Extracted text:
Earthquakes in Germany are relatively weak but occur several times a year, some of them in coal mining areas where blasting sets them off. Following a 4.0 quake, attributed to mining and centered in Saarwellingen, around 1,000 demonstrators protested on 24 February 2008, demanding an end to mining work. Reportedly, the tremor knocked over chimneys and caused power outages.

Most of the quakes occur in a seismically active zone associated with the Rhine Rift Valley that extends from the Swiss city of Basel into the Benelux countries, in particular in the "Cologne Bight". There are also earthquake zones on the northern edge of the Alps, around Lake Constance, in the Vogtland, around Gera and in the Leipzig plain.

==Geology==

Germany is transected by parts of the European Cenozoic Rift System, particularly the Upper and Lower Rhine Grabens, and these areas remain tectonically active today. This zone of intraplate deformation is caused by the continuing effects of the Alpine orogeny as the African plate continues to push northwards into the Eurasian plate.

Dataset content:
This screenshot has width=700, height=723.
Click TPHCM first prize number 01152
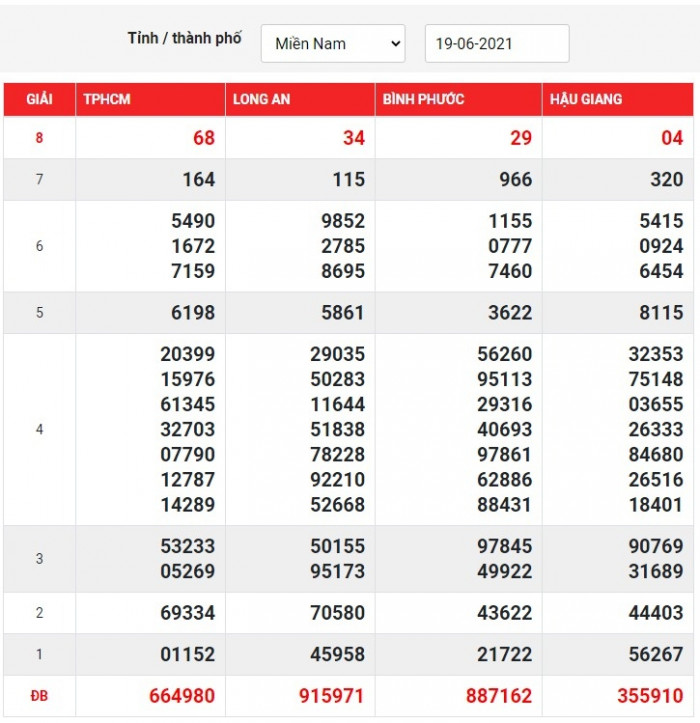188,655
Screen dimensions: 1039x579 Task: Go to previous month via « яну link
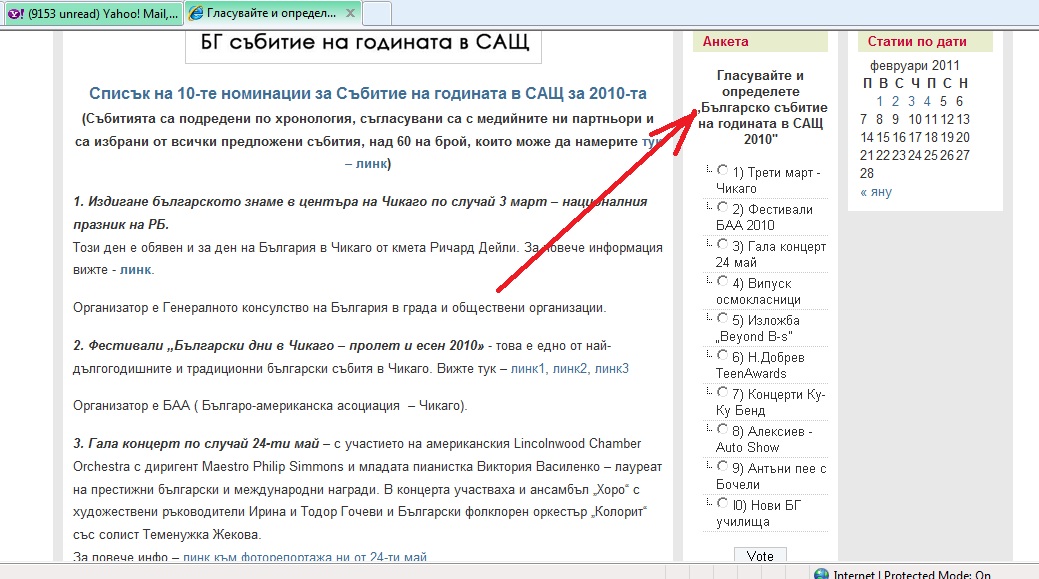pos(876,192)
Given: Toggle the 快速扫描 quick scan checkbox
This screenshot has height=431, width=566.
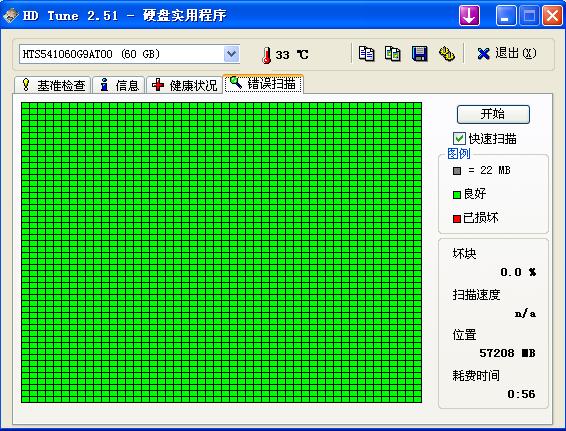Looking at the screenshot, I should click(459, 138).
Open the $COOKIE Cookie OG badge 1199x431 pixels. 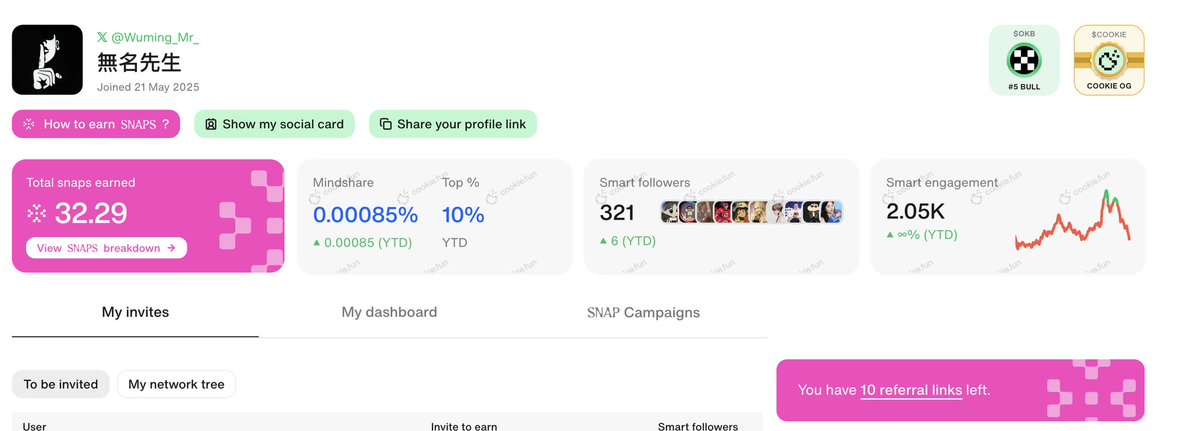pos(1109,60)
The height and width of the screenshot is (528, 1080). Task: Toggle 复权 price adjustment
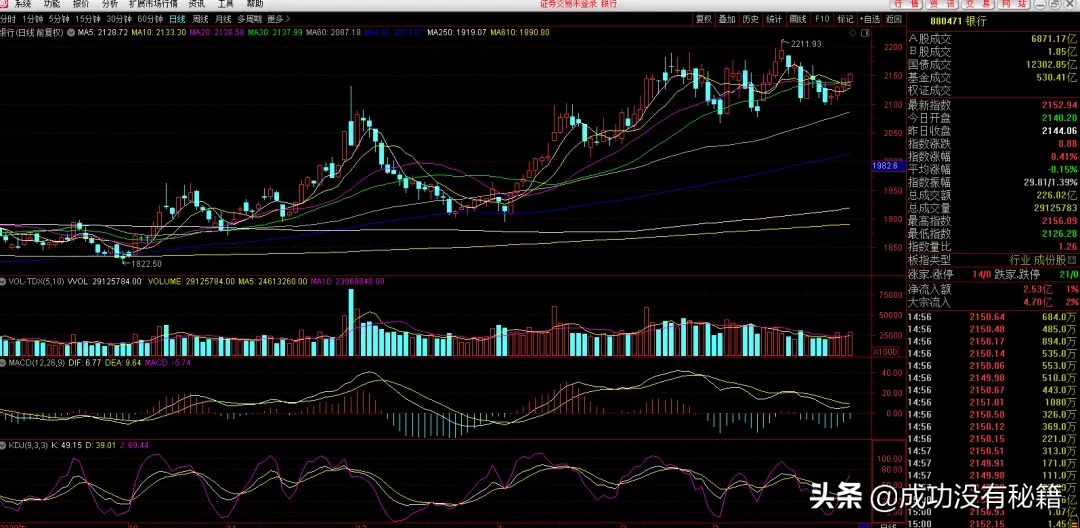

What you need to do:
Reproduce the passage on earthquakes in Germany verbatim from "Germany is transected" to "the Eurasian plate.".

Solution:
Germany is transected by parts of the European Cenozoic Rift System, particularly the Upper and Lower Rhine Grabens, and these areas remain tectonically active today. This zone of intraplate deformation is caused by the continuing effects of the Alpine orogeny as the African plate continues to push northwards into the Eurasian plate.